AIM >>
Arrange the records below as a numbered list, skipping blank lines. Start at the line containing "You are a computer-use" and end after the line containing "pyautogui.click(x=536, y=31)".

RECORD LIST >>
## BEGIN

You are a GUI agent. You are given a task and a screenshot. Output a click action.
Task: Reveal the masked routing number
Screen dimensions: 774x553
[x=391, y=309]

## END
## BEGIN

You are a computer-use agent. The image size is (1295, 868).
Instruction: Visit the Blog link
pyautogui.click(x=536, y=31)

## END

COMPLETED TASK >>
1. You are a computer-use agent. The image size is (1295, 868).
2. Instruction: Visit the Blog link
3. pyautogui.click(x=536, y=31)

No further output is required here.